Iran’s Next Ayatollah

By Norman T. Roule

Norman T. Roule is a geopolitical and energy consultant who served for 34 years in the Central Intelligence Agency, managing numerous programs relating to Iran and the Middle East. He served as the National Intelligence Manager for Iran (NIM-I) at the ODNI from 2008 until 2017. As NIM-I, he was the principal Intelligence Community (IC) official responsible for overseeing all aspects of national intelligence policy and activities related to Iran, to include IC engagement on Iran issues with senior policymakers in the National Security Council and the Department of State.

By Jason Brodsky

Jason M. Brodsky is currently the policy director of United Against Nuclear Iran (UANI), where he manages its research and writing portfolios. He is also a non-resident scholar at the Middle East Institute’s Iran Program. Previously, he worked as a senior Middle East analyst and an editor at Iran International TV. From 2013-16, he served in a variety of capacities at the Wilson Center, including as special assistant (research/writing) to the Director, President and CEO former Congresswoman Jane Harman; as a research associate in its Middle East Program; and as special advisor to Distinguished Fellow Aaron David Miller. Earlier in his career, Jason served as a fellow at the White House in the Executive Office of the President. His research specialties include leadership dynamics in Iran and its Islamic Revolutionary Guard Corps (IRGC), Shiite militias, and U.S. Middle East policy. Jason holds a B.A., summa cum laude, Phi Beta Kappa, from Brandeis University; a J.D., cum laude, from the University of Miami School of Law; and an LL.M., with distinction, from the Georgetown University Law Center.

On July 28, Iran’s Supreme Leader Ayatollah Ali Khamenei marked 29 years since a referendum made his election official. Today, at 79 years old, he is still relatively young in the Islamic Republic’s gerontocracy.  The chairman of Iran’s Assembly of Experts and Guardian Council, Ahmad Jannati, is 91.  But persistent rumors of cancer have plagued Khamenei for years and he has publicly acknowledged his mortality. For him, these must be difficult and disappointing days. Iran’s revolution is fraying, and the jockeying among his potential successors tends to spike whenever his health appears to decline. Khamenei’s worries regarding the future of the revolution are well-founded. The current unrest may not yet threaten the regime, but the persistent turbulence and years of political infighting reflect deep economic, environmental, and political failings which seem to defy solution.

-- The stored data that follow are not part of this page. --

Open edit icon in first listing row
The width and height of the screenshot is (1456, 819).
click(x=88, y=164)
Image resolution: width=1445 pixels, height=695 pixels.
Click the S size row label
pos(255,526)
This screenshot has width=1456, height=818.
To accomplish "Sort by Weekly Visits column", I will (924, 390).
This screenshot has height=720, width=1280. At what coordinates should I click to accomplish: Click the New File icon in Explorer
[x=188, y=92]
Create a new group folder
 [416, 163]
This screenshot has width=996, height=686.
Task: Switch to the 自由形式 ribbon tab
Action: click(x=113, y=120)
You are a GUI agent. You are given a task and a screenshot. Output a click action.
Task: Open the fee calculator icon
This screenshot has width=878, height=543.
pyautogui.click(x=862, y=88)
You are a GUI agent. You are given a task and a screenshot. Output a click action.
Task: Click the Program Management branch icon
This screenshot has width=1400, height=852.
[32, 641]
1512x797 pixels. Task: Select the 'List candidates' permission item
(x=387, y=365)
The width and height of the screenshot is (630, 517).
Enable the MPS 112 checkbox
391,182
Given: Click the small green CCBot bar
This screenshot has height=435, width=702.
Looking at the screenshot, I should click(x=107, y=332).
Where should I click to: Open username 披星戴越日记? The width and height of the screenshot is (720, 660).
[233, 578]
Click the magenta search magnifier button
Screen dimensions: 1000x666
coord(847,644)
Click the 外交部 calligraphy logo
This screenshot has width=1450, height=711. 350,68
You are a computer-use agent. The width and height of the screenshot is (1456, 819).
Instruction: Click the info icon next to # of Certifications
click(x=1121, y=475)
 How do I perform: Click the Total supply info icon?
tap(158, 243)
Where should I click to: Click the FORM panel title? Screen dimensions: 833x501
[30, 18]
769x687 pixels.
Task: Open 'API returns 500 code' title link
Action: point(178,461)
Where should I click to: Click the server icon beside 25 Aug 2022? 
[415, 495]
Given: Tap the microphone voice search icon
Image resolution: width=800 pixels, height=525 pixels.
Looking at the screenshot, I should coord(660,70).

Khamenei’s main concerns are the regime’s inability to meet basic social obligations and flagging popular support for the revolutionary ideals which have served as Iran’s stated moral and intellectual foundations for almost a half a century. Like most aged revolutionaries, he appears frustrated at endless elite frictions, a dynamic he himself fostered to weaken potential rivals. He openly criticizes government failings to respond to societal concerns, but bristles at what he perceives as the failure of Iran’s youth to appreciate the sacrifices of his generation and the dangers of Western culture. Finally, recent political leaders have been disappointing. Former President Mahmoud Ahmadinejad has become a corrosive figure; while current President Hassan Rouhani and former President Mohammad Khatami seem too willing to engage the West. For all of these reasons, he must recognize that the selection of his successor will be a crucial inflection point in Iran’s history.